ROAILGOct 20, 2025

RESample: A Robust Data Augmentation Framework via Exploratory Sampling for Robotic Manipulation

arXiv:2510.17640v21 citationsh-index: 6
Originality Incremental advance
AI Analysis

This addresses robustness issues in robotic manipulation for AI systems, but it is incremental as it builds on existing imitation learning and data augmentation methods.

The paper tackles the problem of vision-language-action models struggling with out-of-distribution states in robotic manipulation due to lack of failure data in imitation learning datasets, and proposes RESample, an automated data augmentation framework that improves model robustness and generalization, as demonstrated through experiments on the LIBERO benchmark and real-world tasks.
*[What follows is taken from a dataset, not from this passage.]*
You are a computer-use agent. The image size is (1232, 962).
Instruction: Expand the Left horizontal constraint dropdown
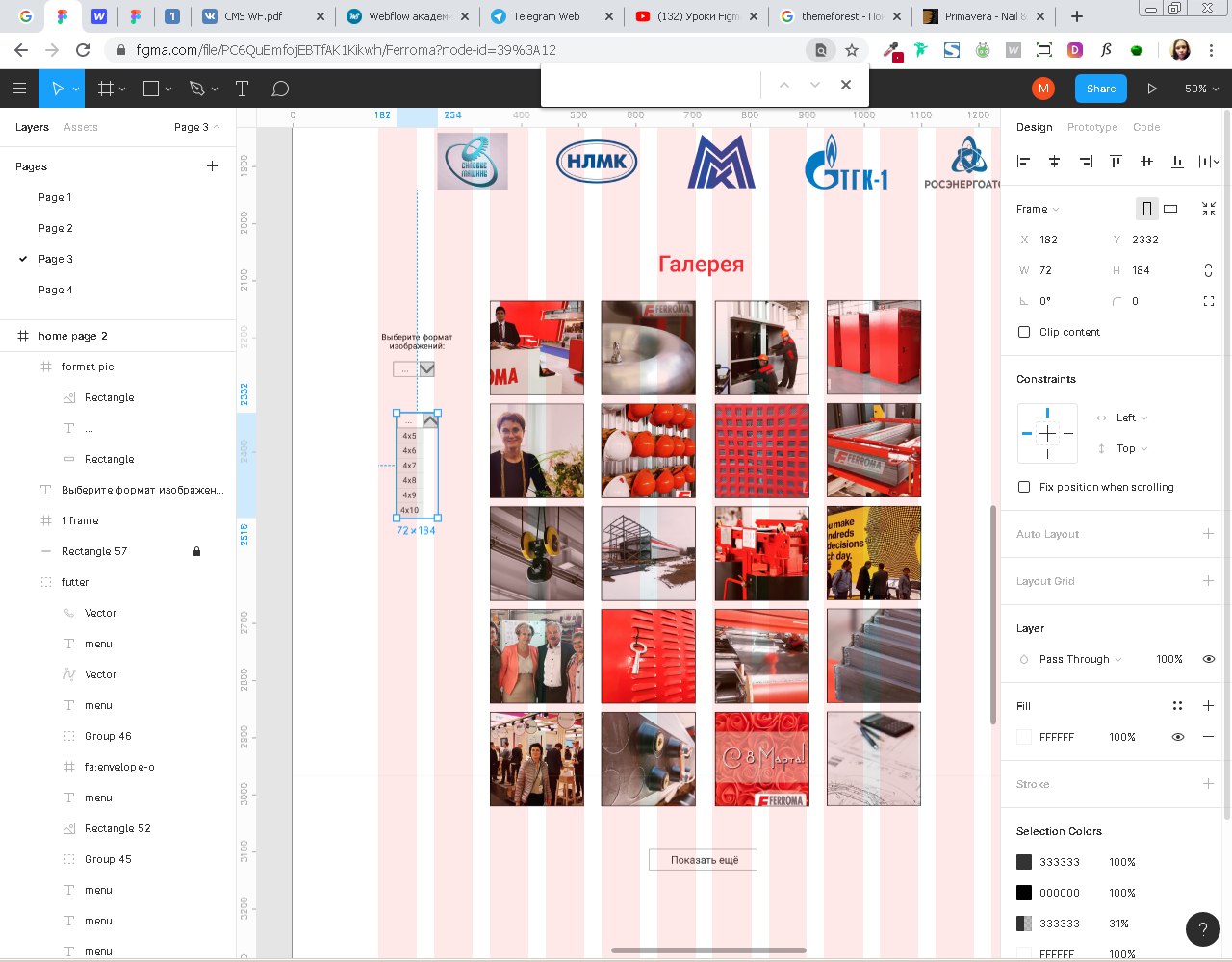click(x=1131, y=418)
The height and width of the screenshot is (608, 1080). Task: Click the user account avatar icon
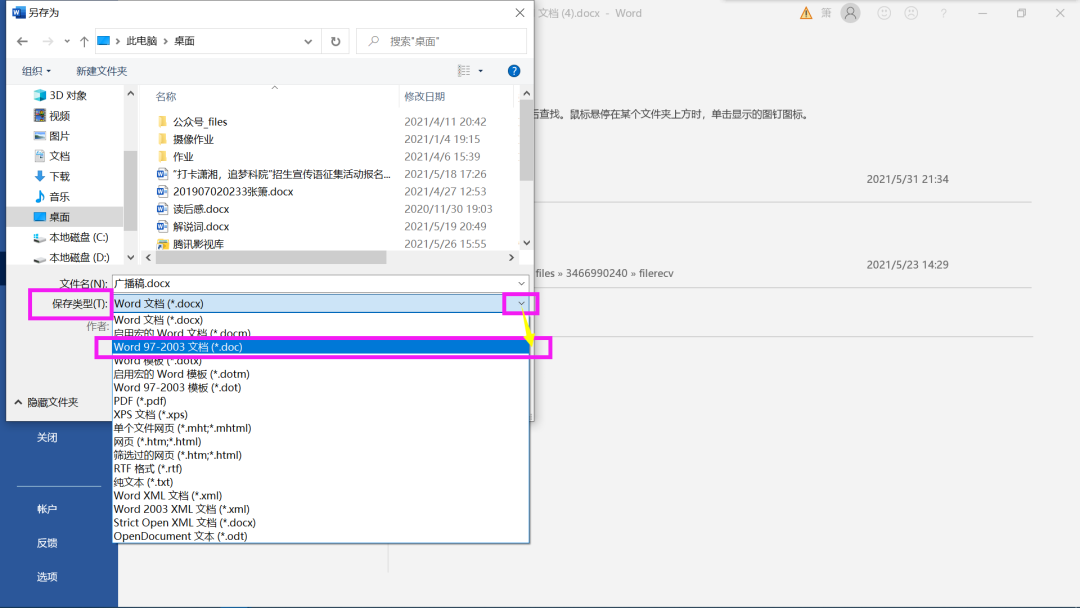(x=851, y=13)
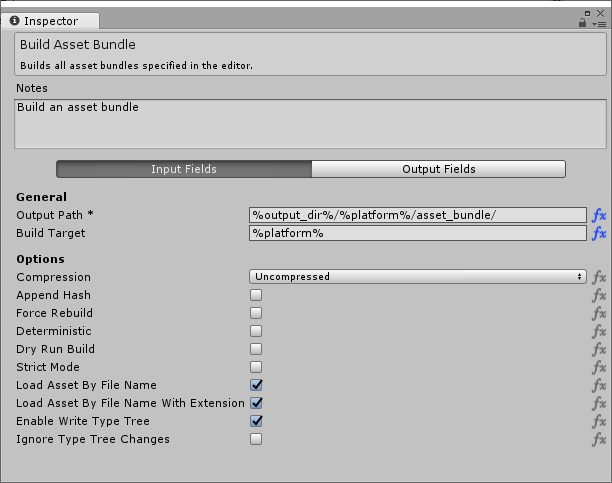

Vision-Language-Action models (VLAs) have demonstrated remarkable performance on complex robotic manipulation tasks through imitation learning. However, existing imitation learning datasets contain only successful trajectories and lack failure or recovery data, especially for out-of-distribution (OOD) states where the robot deviates from the main policy due to minor perturbations or errors, leading VLA models to struggle with states deviating from the training distribution. To this end, we propose an automated OOD data augmentation framework named RESample through exploratory sampling. Specifically, we first leverage offline reinforcement learning to obtain an action-value network that accurately identifies sub-optimal actions under the current manipulation policy. We further sample potential OOD states from trajectories via rollout, and design an exploratory sampling mechanism that adaptively incorporates these action proxies into the training dataset to ensure efficiency. Subsequently, our framework explicitly encourages the VLAs to recover from OOD states and enhances their robustness against distributional shifts. We conduct extensive experiments on the LIBERO benchmark as well as real-world robotic manipulation tasks, demonstrating that RESample consistently improves the stability and generalization ability of VLA models.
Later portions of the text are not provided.